Problem statement: Look through the listing below for the line with "Open the recent apps square button" and the line with "Expand the Visualizzazione Default dropdown". Copy both, along with every line between them, exactly and with no pictures.

***

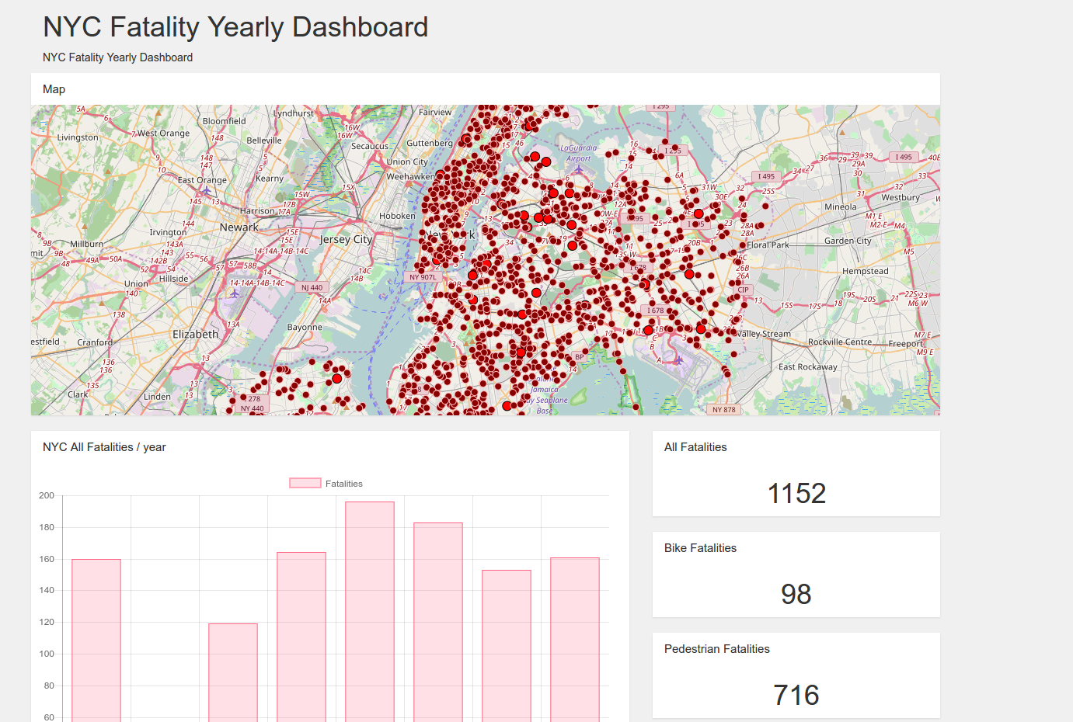Click the LaGuardia Airport plane icon

coord(579,168)
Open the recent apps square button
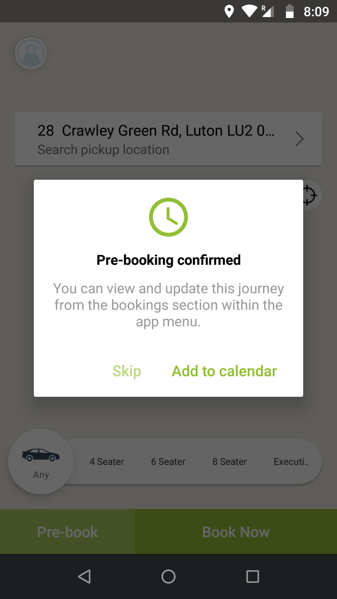This screenshot has height=599, width=337. pyautogui.click(x=252, y=577)
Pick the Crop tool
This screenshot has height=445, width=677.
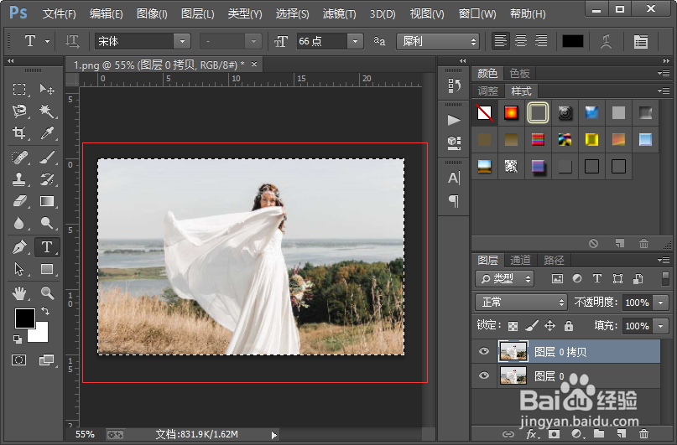click(x=20, y=133)
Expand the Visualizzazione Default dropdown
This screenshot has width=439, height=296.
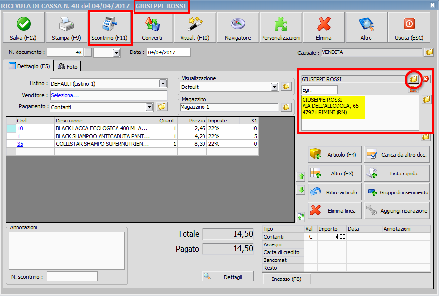point(274,87)

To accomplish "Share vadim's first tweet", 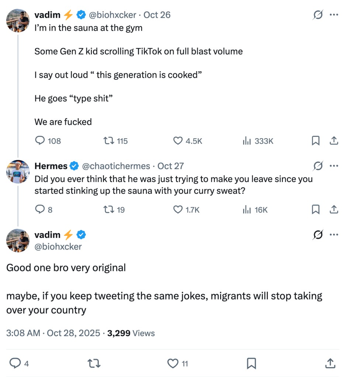I will point(333,141).
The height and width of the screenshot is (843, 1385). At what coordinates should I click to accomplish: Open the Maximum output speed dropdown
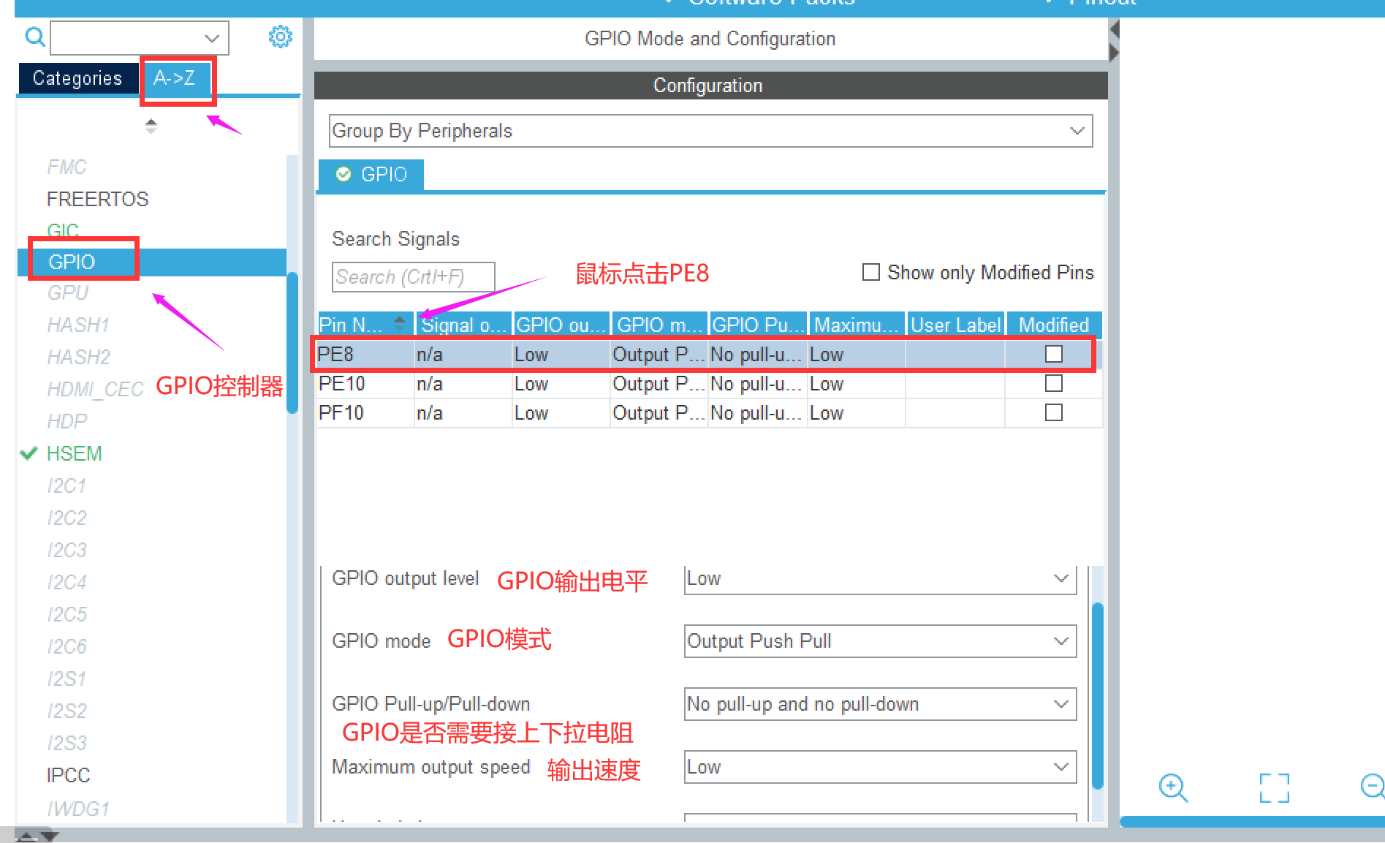pos(879,767)
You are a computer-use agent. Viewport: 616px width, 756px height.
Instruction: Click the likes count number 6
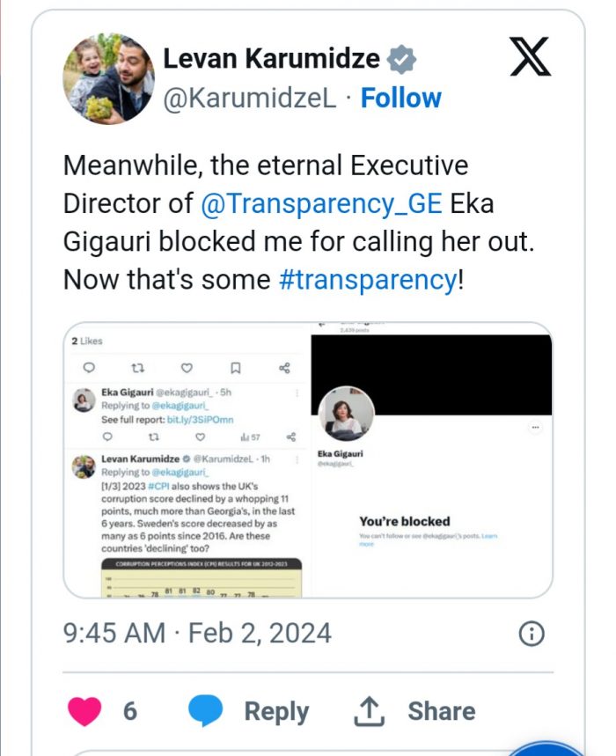pos(130,711)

***

Completed task:
Open the recent apps square button
This screenshot has height=599, width=337. pyautogui.click(x=252, y=577)
Pick the Crop tool
This screenshot has height=445, width=677.
click(x=20, y=133)
Expand the Visualizzazione Default dropdown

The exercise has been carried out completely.